A number of connection properties determine the use of Message Queue control messages by the client runtime. Messages sent and received by Message Queue clients and Message Queue control messages pass over the same client-broker connection. Because of this, delays may occur in the delivery of control messages, such as broker acknowledgements, if these are held up by the delivery of JMS messages. To prevent this type of congestion, Message Queue meters the flow of JMS messages across a connection.

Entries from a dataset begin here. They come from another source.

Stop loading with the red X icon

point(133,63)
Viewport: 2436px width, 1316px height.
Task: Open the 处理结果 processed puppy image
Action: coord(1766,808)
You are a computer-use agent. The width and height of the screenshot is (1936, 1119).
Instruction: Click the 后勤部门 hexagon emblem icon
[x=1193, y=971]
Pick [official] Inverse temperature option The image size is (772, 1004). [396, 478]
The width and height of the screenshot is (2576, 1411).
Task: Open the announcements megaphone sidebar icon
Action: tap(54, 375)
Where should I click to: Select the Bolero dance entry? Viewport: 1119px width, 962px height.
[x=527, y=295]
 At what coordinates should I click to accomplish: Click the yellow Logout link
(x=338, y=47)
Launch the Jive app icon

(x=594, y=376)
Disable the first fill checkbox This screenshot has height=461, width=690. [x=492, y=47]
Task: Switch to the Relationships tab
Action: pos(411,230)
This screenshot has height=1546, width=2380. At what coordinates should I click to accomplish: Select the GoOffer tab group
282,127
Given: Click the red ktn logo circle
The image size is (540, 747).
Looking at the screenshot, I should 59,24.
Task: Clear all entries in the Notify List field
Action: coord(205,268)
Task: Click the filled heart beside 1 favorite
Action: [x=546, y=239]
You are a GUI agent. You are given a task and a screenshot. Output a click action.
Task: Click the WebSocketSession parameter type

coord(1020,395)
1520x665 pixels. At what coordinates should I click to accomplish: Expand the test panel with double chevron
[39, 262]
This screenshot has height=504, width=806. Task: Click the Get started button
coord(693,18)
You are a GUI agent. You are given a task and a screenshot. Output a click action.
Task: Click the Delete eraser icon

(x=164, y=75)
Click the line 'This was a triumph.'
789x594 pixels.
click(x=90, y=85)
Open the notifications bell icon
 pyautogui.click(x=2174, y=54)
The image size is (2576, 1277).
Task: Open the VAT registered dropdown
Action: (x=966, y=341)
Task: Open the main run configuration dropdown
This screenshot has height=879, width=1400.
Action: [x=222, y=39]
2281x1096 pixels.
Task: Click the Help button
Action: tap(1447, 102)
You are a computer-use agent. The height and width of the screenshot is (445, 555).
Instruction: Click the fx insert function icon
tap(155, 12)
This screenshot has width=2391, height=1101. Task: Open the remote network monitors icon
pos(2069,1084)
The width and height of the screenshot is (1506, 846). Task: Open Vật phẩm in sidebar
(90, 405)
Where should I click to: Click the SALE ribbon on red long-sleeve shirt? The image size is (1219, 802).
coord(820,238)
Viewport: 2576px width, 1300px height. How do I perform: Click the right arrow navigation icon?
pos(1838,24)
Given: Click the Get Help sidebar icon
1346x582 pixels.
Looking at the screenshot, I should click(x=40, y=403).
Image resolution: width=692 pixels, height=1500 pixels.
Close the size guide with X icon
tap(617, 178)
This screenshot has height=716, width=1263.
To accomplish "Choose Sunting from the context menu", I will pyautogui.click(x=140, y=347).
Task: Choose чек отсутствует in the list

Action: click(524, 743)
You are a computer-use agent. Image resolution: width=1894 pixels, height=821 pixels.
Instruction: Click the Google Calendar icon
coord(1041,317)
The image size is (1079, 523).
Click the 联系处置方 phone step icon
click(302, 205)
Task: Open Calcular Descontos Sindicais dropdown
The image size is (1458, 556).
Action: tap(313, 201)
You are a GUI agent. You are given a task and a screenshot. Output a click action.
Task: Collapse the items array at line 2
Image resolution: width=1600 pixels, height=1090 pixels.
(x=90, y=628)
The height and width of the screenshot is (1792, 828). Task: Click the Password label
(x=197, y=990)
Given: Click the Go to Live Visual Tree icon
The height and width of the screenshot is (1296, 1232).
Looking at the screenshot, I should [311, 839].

Set MQ_CONNECTION_FLOW_COUNT_PROPERTY to specify the number of Message Queue messages in a metered batch. When this number of messages is delivered to the client runtime, delivery is temporarily suspended, allowing any control messages that had been held up to be delivered. Message delivery is resumed upon notification by the client runtime, and continues until the count is again reached.
MQ_CONNECTION_FLOW_LIMIT_PROPERTY specifies the maximum number of unconsumed messages that can be delivered to a client runtime. When the number of messages reaches this limit, delivery stops and resumes only when the number of unconsumed messages drops below the specified limit. This helps a consuming client that is taking a long time to process messages from being overwhelmed with pending messages that might cause it to run out of memory.
MQ_CONNECTION_FLOW_LIMIT_ENABLED_PROPERTY specifies whether the value MQ_CONNECTION_FLOW_LIMIT_PROPERTY is used to control message flow.
You should keep the value of MQ_CONNECTION_FLOW_COUNT_PROPERTY low if the client is doing operations that require many responses from the broker; for example, the client is using the CLIENT_ACKNOWLEDGE or AUTO_ACKNOWLEDGE modes, persistent messages, transactions, or if the client is adding or removing consumers. You can increase the value of MQ_CONNECTION_FLOW_COUNT_PROPERTY without compromising performance if the client has only simple consumers on a connection using DUPS_OK mode.
The C API does not currently support consumer-based flow control.